Carbon Credit Scams via Bank Transfer
Fraudulent carbon credit brokers collect bank transfers for worthless or non-existent emission certificates, exploiting interest in ESG and climate investing.
Part of: Carbon Credit Scams
Last reviewed: 8 June 2026
Carbon credits represent a legitimate mechanism for emissions trading, but the complexity of the market and the novelty of climate-focused investing create significant opportunities for fraud. Unregulated brokers target individuals and small businesses with promises of carbon credits that will increase in value as climate regulations tighten, collecting bank transfers for credits that are fictitious, already retired, or far below their claimed value.
The appeal of combining environmental purpose with financial return makes investors receptive to these pitches. The esoteric nature of carbon markets also means that many investors lack the reference points needed to evaluate whether a price or product is legitimate.
How this scam works on bank transfer
Victims receive unsolicited calls or marketing material presenting carbon credits as an upcoming asset class with regulatory tailwinds. A broker provides a professional pack of materials describing the credits, their registry, and projected returns. Bank transfer instructions are sent for purchasing a block of credits at a price described as wholesale.
The credits, if they exist at all, may be fraudulently obtained, duplicated, or registered on a non-recognized registry. When the investor attempts to sell or verify their credits, they discover the registry is not accepted by regulated markets, the broker cannot be contacted, and the bank transfer is long past any recall window.
Common red flags
- Broker reached out unsolicited and is not registered with a recognized financial or commodity regulator
- Credits are offered at prices significantly above or below current verified market rates
- The registry holding the credits is not recognized by established compliance markets
- Broker provides marketing materials but resists specific questions about registry verification
- Payment must be made by bank transfer to a private account rather than a regulated escrow
- Guaranteed buy-back at a higher price is promised without enforceable documentation
- The investment pitch heavily emphasizes regulatory compliance benefits without providing legal evidence
How to protect yourself
- Only purchase carbon credits through regulated exchanges or brokers registered with financial authorities
- Verify credits against recognized registries such as Verra or Gold Standard
- Obtain legal documentation of any buy-back guarantee before transferring any funds
- Research the broker independently through regulator registers and independent review sources
- Consult a specialized climate finance adviser before committing to any carbon credit investment
- Be skeptical of any credit price that deviates significantly from verified market benchmarks
How to report it
- Report to your financial regulator (FCA in the UK, CFTC/SEC in the US depending on structure)

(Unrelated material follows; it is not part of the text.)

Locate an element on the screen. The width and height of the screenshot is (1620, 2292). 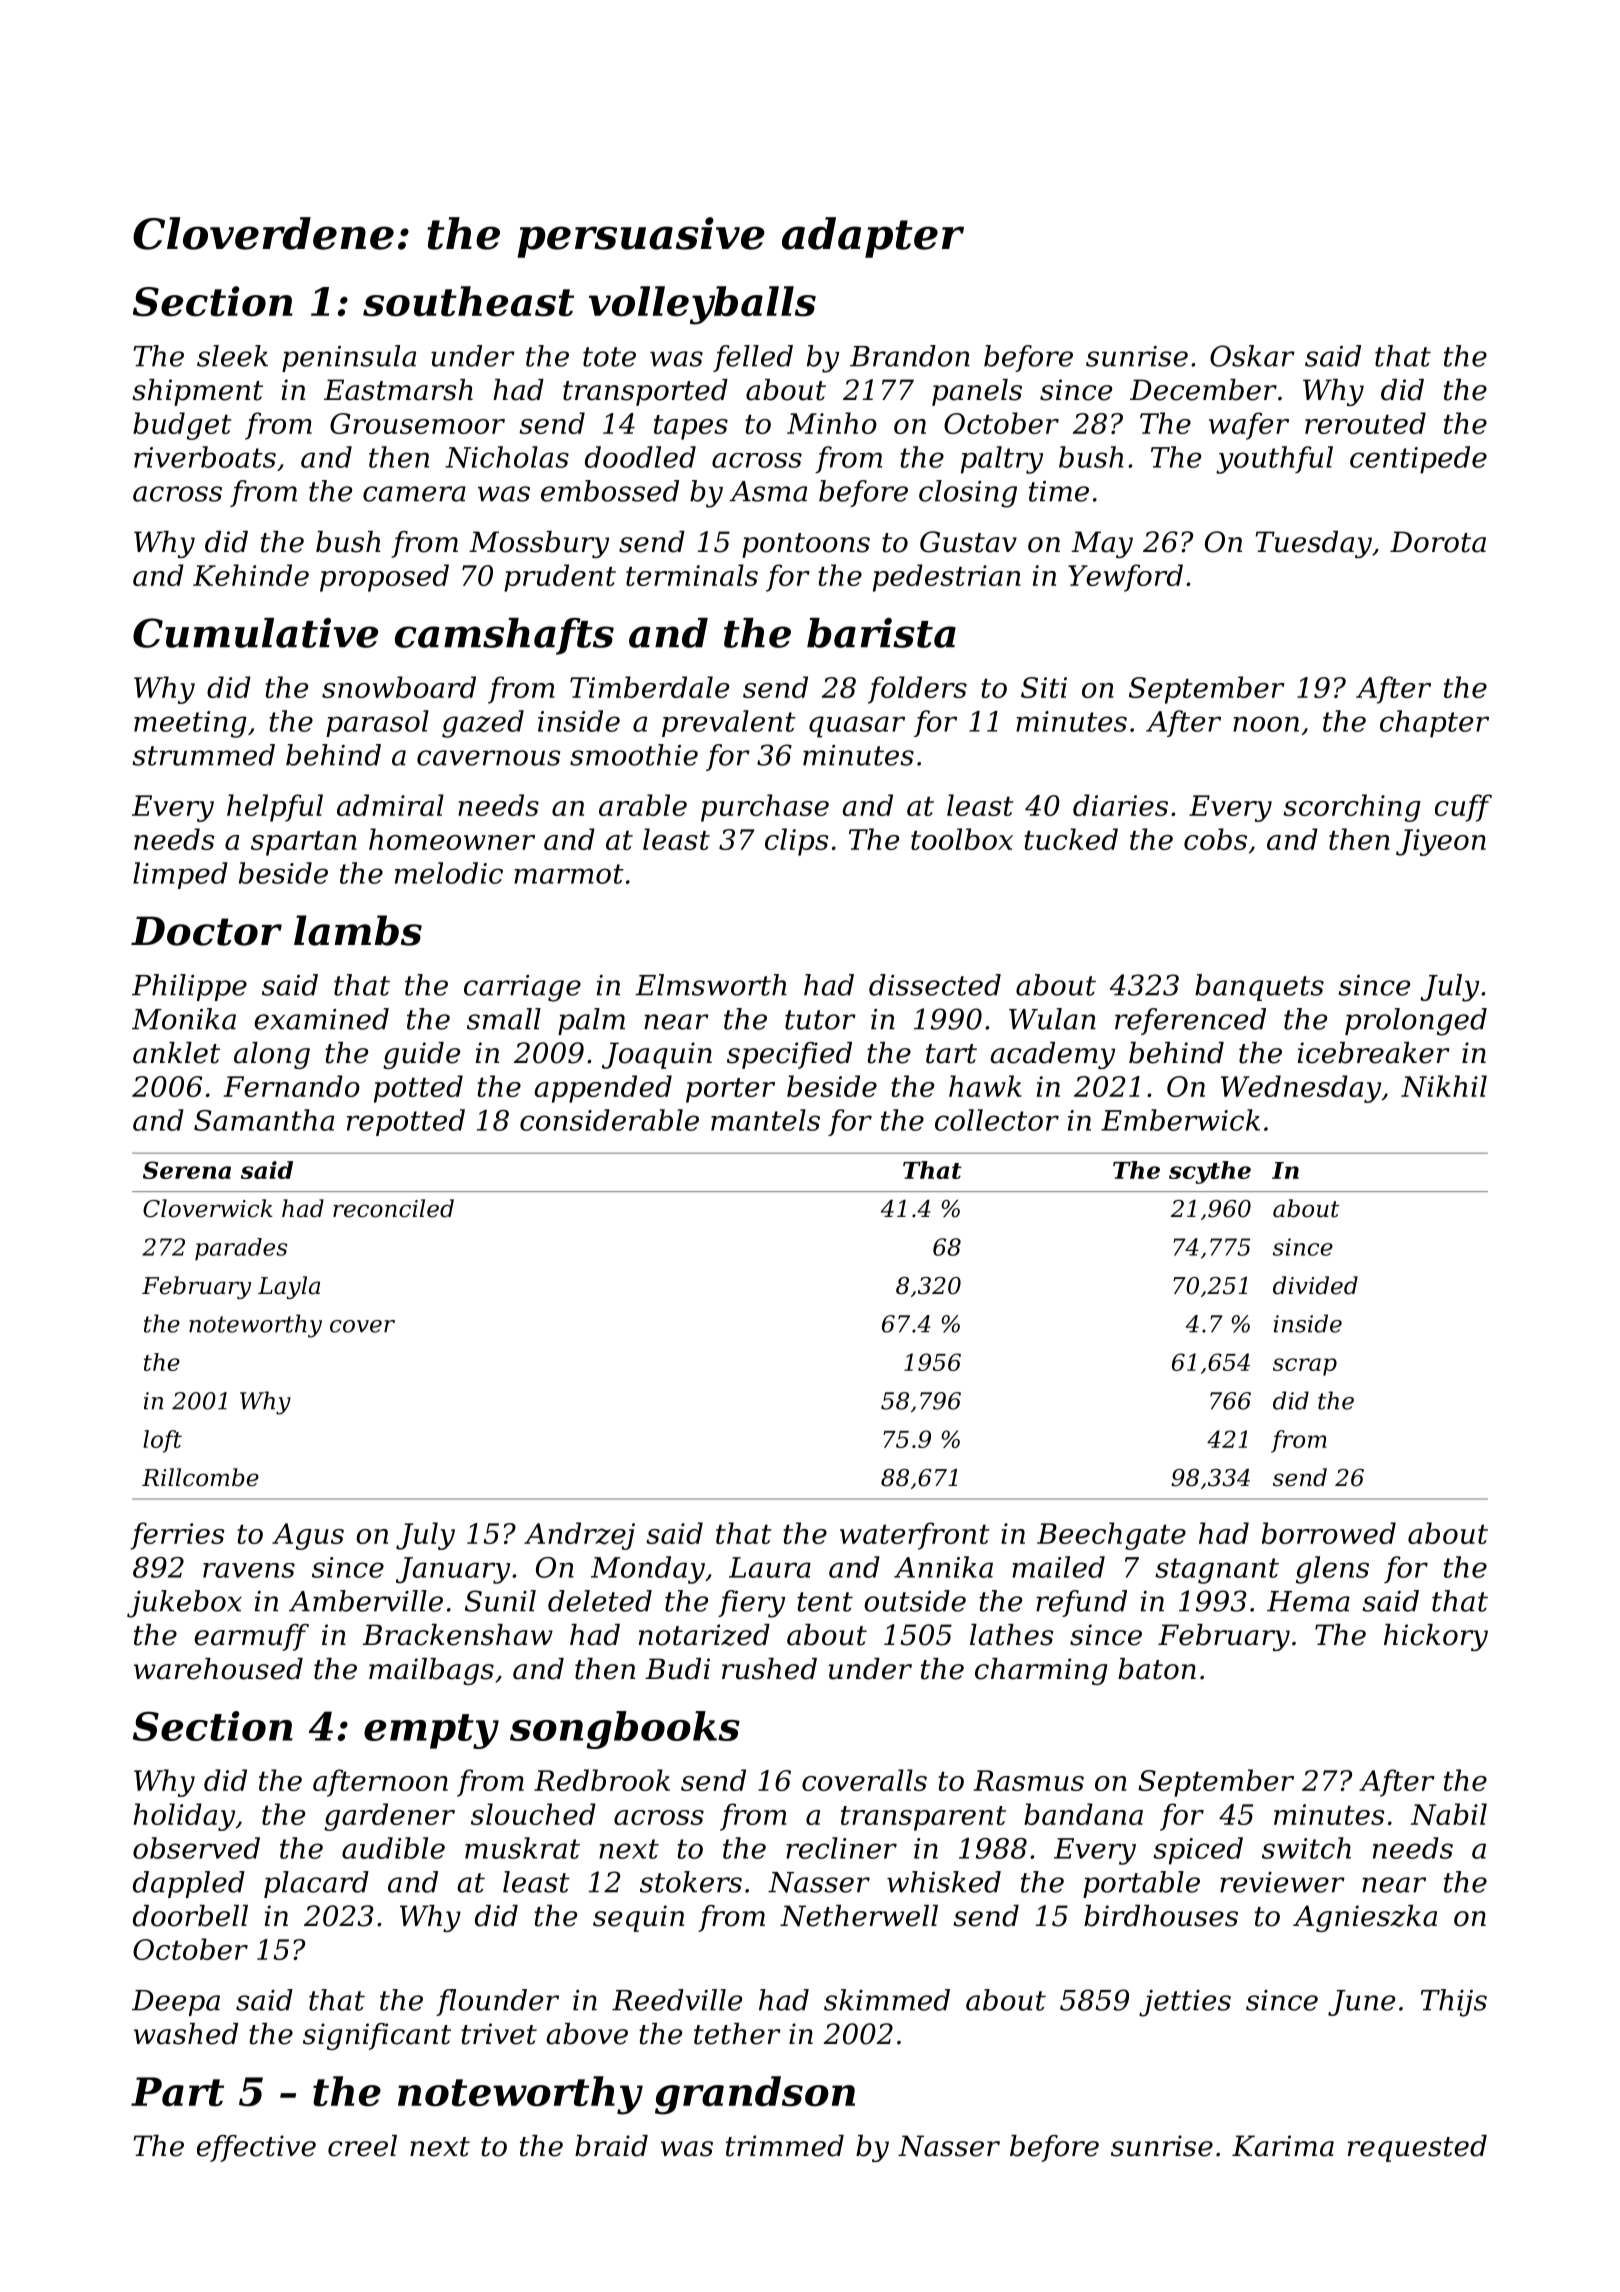
December is located at coordinates (1203, 390).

- File a complaint with the FTC at reportfraud.ftc.gov
- Report to the IC3 at ic3.gov
- Contact your bank fraud team immediately to attempt transfer recall
Frequently asked questions
What is a recognized carbon credit registry?

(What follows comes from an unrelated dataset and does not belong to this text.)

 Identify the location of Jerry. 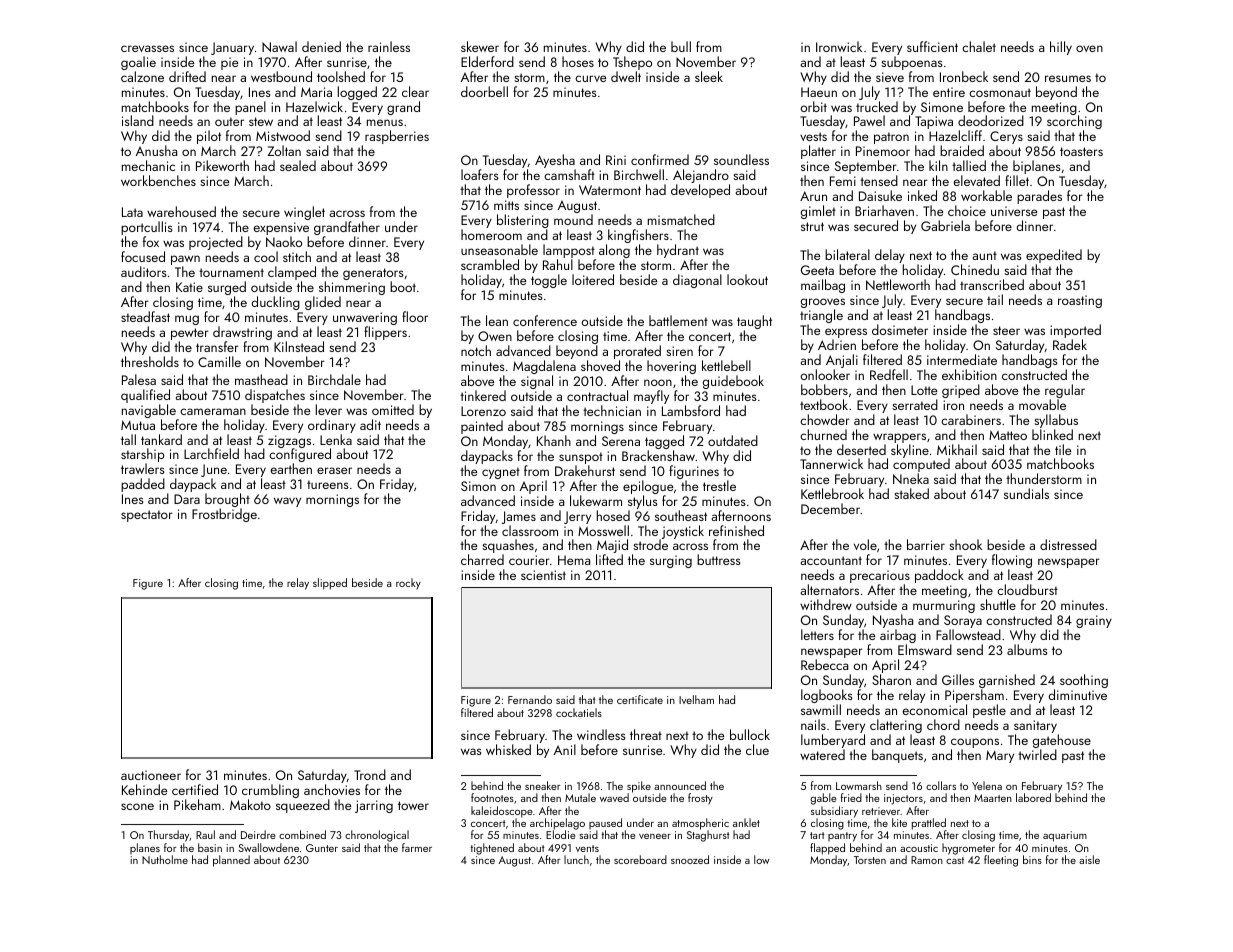
(577, 517).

Recognized registries include Verra, Gold Standard, and American Carbon Registry. Credits on these registries have been independently verified and are accepted by regulated compliance markets. Always verify which registry a broker claims to use.
Are carbon credit investments regulated?
Regulation varies significantly by jurisdiction and instrument type. Many voluntary carbon market transactions occur in lightly regulated environments, creating significant fraud risk. Compliance market transactions are generally more strictly regulated.
Can carbon credits lose all their value?
Yes. Credits on non-recognized registries, already-retired credits, or credits in projects that fail verification may have zero market value, regardless of what a fraudulent broker claims.